Modern studies have come up with very precise figures for the number of Indian indentured servants who were transported to Natal province between 1860 and 1911. Records for the 384 ship journeys involved indicate that 152,184 Indians were brought to the South African colonies in this way, just under 400 on average per ship. These nearly all embarked from the ports of Madras and Kolkata in British India.[6] Of course, these were not the only Indians who ended up in South Africa during this period. Thousands of other Indian people migrated to South Africa as the Indian South African community grew. Most famously, Mahatma Gandhi arrived to South Africa in 1893 and spent the next 21 years living there, often acting as a lawyer for the growing Indian community and the persecution Indian people faced in the South African colonies.[7]

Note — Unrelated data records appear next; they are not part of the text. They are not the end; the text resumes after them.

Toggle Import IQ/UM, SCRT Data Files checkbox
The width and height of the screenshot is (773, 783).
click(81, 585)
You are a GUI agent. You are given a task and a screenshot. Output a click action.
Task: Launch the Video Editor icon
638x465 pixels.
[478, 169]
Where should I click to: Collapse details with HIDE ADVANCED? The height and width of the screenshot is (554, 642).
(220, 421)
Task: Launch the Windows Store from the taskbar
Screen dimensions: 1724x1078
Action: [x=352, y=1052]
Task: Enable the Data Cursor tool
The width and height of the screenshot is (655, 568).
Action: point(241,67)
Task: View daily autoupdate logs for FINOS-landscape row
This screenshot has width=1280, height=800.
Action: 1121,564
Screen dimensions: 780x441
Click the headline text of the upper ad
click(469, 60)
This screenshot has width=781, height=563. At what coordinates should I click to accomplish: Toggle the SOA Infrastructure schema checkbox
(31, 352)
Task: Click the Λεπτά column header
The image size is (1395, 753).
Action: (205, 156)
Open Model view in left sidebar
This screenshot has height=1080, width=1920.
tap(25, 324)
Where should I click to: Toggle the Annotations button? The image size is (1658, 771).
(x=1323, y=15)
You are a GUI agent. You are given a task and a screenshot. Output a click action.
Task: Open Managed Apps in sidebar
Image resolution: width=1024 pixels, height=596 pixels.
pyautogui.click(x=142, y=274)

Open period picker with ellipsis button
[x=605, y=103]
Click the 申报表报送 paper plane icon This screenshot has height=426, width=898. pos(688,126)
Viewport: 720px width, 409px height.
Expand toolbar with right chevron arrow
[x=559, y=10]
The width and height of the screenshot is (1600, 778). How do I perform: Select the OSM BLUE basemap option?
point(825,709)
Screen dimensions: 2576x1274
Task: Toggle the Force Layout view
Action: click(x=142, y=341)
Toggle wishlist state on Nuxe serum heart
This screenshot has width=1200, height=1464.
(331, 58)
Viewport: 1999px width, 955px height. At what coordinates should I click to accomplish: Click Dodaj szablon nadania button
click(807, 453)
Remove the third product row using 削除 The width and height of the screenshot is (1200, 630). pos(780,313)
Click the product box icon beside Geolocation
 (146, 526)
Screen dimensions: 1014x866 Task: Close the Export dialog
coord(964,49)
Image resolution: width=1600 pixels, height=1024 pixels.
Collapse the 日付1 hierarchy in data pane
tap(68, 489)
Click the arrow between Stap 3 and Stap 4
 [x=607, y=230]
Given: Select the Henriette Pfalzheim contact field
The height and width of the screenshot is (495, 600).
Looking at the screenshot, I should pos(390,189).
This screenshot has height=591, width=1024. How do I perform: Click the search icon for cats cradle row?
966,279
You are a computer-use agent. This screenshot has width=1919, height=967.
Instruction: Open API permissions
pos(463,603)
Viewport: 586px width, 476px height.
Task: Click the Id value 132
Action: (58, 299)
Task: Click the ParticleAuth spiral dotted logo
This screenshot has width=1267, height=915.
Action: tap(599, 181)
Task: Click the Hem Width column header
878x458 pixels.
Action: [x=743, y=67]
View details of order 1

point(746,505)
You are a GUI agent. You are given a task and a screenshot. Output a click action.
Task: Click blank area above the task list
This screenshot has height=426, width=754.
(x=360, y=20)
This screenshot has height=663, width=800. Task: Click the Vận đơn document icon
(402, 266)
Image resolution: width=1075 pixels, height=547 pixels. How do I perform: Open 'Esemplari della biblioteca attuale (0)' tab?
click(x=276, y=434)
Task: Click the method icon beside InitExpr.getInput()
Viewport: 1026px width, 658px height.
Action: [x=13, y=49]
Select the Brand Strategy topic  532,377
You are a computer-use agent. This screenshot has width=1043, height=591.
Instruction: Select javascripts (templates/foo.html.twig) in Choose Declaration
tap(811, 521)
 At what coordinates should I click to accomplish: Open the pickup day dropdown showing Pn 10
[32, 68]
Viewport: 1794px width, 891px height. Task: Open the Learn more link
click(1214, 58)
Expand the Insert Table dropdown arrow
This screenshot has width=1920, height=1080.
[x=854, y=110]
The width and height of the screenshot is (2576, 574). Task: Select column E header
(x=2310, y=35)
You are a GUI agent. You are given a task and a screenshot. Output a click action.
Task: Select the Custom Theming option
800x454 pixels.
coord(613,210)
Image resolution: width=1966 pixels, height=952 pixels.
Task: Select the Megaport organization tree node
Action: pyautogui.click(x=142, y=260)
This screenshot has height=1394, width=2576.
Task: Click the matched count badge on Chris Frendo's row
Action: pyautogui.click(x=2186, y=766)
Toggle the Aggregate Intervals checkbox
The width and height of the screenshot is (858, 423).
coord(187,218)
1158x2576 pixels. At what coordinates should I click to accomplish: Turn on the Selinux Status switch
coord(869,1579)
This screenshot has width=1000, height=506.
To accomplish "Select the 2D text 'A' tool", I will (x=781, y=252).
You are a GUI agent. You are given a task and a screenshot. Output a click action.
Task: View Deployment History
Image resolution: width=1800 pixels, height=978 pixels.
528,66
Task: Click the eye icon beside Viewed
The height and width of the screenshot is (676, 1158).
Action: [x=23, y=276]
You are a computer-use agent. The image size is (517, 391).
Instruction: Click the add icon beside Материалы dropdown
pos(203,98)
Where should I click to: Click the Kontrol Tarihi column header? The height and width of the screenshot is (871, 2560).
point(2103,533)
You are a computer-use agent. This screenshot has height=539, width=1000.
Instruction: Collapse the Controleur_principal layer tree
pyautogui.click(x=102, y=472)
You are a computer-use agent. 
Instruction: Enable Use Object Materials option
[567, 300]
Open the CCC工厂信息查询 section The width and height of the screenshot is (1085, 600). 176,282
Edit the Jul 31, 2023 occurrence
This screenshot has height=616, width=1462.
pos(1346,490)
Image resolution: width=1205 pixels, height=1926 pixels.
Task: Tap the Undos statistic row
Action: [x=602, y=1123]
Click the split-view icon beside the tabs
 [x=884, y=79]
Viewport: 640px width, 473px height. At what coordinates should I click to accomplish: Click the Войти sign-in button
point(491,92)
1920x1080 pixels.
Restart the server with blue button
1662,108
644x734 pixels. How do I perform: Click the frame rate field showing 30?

Demographic impact of Indian South AfricansDemographic impact of Indian South Africans

The long-term impact of the transport of Indian indentured servants to the South African colonies between 1860 and 1911 has been to create a substantial Indian diaspora community in modern South Africa. Although just over 150,000 Indians were brought to South Africa in this way between 1860 and 1911, natural increase has expanded that community and more people have arrived to South Africa from India in the twentieth and early twenty-first centuries, drawn by the fact that there was already an Indian community in the country. As of the 2022 national census, there are 1.7 million people of Indian heritage in South Africa. Moreover, they constitute a particularly substantial part of the population of the city of Durban and its wider hinterland in KwaZulu-Natal province.[8]